• _ФРАГМЕНТ СТРАНИЦЫ_
============
По одной из версий, самой распространенной, поляки случайно набрели в селе на первого встречного мужика, которым оказался Сусанин. Согласно другой, он был не простым крестьянином, а управляющим романовским имением в Домнино. Однажды, привезя в Ипатьевский монастырь Марфе и ее сыну очередной обоз с продуктами, Сусанин убедил их в том, что оставаться в монастыре опасно и лучше им было бы спрятаться в Домнино. Поляки, узнав о переезде молодого царя, нагрянули в дом управляющего. Сусанин сказал им, что Михаил отправился в лес поохотиться и согласился отвести незваных гостей на его поиски. Дальнейшее известно.
Совершенно иную версию этого события выдвигает автор книги «Первые Романовы. Загадки и мифы династии», петербургский писатель и исследователь Н. М. Коняев. Он предполагает, что имя Сусанина мог назвать полякам… сам Филарет. В подтверждение тому Николай Михайлович приводит разговор Филарета, который в то время находился в Польше с прибывшим из Москвы посольством. Узнав от посланников об избрании «без его ведома» царем своего сына Михаила, Филарет, посланный якобы из России в Польшу для приглашения королевича Владислава на Московское государство, попадает в двусмысленное положение. Чтобы выйти из него, поляки будто бы предложили следующее: «На весну пойдет к Москве королевич Владислав, а с ним мы все пойдем Посполитою Речью. Владислав королевич учинит вашего митрополита патриархом, а сына его – боярином». Исходя из этого, Коняев делает такое предположение: «Мог ли Филарет пойти с поляками на сговор в организации похищения своего сына Михаила? Бог знает… И вопросы личной безопасности стояли перед ним, и боязнь, что без него Михаил все равно не удержится на царском престоле… Ну, а кроме того, как мы знаем, Романовы долго еще оставались “прусаками”; и многие из них, как, например, император Петр Третий, почитали чин полковника прусской армии выше звания русского императора… И сейчас для Филарета могло показаться, что лучше уж выбирать патриаршество для себя и боярство для сына. Лучше, как говорится, синица в руке, а не журавль в небе. Но удержать синицу Филарету Романову не дал никому не ведомый крестьянин Иван Сусанин».
============
• _НАБОР ДАННЫХ_
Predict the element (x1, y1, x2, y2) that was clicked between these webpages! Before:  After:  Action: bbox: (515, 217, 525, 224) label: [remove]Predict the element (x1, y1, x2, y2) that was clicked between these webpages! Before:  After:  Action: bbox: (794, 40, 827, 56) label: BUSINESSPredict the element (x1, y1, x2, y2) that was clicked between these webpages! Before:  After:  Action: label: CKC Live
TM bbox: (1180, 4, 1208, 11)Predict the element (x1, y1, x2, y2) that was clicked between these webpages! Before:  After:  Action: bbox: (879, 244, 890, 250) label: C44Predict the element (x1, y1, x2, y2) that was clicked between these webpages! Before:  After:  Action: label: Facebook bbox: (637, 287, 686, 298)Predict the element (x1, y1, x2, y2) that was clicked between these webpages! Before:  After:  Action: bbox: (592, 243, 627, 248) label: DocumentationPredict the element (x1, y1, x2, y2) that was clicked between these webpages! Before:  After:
============
• _ЗАДАНИЕ_
Перепишите без изменений из текста об Иване Сусанине всё, начиная со слов «По одной из» и вплоть до слов «поиски. Дальнейшее известно.».

• _РЕЗУЛЬТАТ_
По одной из версий, самой распространенной, поляки случайно набрели в селе на первого встречного мужика, которым оказался Сусанин. Согласно другой, он был не простым крестьянином, а управляющим романовским имением в Домнино. Однажды, привезя в Ипатьевский монастырь Марфе и ее сыну очередной обоз с продуктами, Сусанин убедил их в том, что оставаться в монастыре опасно и лучше им было бы спрятаться в Домнино. Поляки, узнав о переезде молодого царя, нагрянули в дом управляющего. Сусанин сказал им, что Михаил отправился в лес поохотиться и согласился отвести незваных гостей на его поиски. Дальнейшее известно.